Um das möglichst gut zu machen, werden wir vor allem unseren Verstand demütigen und anerkennen, daß er in keiner Weise fähig ist, auf den Grund dieses großen Geheimnisses vorzudringen, das ein wahrhaft christliches Mysterium ist. Ich sage „christlich“, weil nur die Christen jemals begreifen konnten, daß Gott Mensch und der Mensch vergöttlicht wurde. Alle Menschen hatten stets eine gewisse Neigung zu glauben, daß das möglich sei und geschehe, doch nur die Christen sind zu der Erkenntnis gekommen, wie das geschehen kann. Ich weiß wohl, daß es im Alten Bund die Propheten und bestimmte große und erhabene Persönlichkeiten gab, die es wußten; was aber das gewöhnliche Volk betrifft, vermochte es niemand zu erkennen.
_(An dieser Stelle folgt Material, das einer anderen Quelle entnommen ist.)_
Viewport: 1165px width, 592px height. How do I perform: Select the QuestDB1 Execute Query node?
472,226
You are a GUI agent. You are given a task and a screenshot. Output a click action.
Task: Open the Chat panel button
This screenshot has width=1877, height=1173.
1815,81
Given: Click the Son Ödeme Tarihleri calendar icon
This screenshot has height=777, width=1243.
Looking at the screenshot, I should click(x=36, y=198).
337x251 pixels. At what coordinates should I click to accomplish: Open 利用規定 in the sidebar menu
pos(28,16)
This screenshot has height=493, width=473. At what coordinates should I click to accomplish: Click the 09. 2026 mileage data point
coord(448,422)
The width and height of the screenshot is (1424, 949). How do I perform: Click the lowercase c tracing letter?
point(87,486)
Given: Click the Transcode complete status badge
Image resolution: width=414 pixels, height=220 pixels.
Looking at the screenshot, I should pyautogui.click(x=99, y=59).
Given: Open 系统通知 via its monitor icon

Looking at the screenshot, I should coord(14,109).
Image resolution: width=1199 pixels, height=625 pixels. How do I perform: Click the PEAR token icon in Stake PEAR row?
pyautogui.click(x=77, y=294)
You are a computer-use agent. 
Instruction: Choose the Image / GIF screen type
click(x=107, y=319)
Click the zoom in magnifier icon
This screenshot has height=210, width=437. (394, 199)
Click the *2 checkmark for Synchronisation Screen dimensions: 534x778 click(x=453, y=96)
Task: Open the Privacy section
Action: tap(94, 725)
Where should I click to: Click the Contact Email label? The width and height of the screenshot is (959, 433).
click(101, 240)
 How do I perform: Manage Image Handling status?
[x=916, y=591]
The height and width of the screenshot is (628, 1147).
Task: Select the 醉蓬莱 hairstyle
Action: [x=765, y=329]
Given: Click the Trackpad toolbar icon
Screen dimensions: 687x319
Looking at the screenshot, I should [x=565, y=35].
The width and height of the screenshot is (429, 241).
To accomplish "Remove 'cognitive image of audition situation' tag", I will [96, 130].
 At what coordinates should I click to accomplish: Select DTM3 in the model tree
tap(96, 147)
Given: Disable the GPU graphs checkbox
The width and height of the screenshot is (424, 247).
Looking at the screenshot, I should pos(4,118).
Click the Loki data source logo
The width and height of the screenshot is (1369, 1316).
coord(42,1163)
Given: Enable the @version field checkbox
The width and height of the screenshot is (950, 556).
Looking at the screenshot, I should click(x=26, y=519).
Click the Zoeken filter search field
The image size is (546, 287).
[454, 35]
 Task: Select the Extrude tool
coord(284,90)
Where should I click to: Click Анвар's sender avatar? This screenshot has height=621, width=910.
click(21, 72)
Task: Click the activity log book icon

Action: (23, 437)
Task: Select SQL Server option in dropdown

Bei den Heiden hat die Ahnung, die sie hatten, daß Gott Mensch werde und der Mensch Gott, dazu geführt, daß sie absonderliche Dinge taten. Das ging so weit, daß sie oder wenigstens manche glaubten, sie könnten sich zu Göttern machen und sich von den übrigen Menschen anbeten lassen. Sie dachten nämlich, wenn es auch einen höchsten Gott gebe, der als oberster Fürst über allem steht, könne es dennoch mehrere Götter geben, oder wenigstens Menschen, die in irgendeiner Weise an den göttlichen Eigenschaften teilhaben und sich Götter nennen. Als Alexander der Große im Sterben lag, sagten seine Höflinge, Verrückte, Schwachsinnige und Schmeichler: „König, wenn du willst, machen wir dich zu einem Gott.“ Da zeigte Alexander durch die Antwort, die er ihnen gab, daß er nicht so töricht war wie sie: „Ihr könnt mich zu einem Gott machen, wenn ihr glückselig seid“, antwortete er, als wollte er sagen: unglücklichen, vergänglichen und sterblichen Menschen steht es nicht zu, Götter zu sein, die nur glückselig und unsterblich sein können.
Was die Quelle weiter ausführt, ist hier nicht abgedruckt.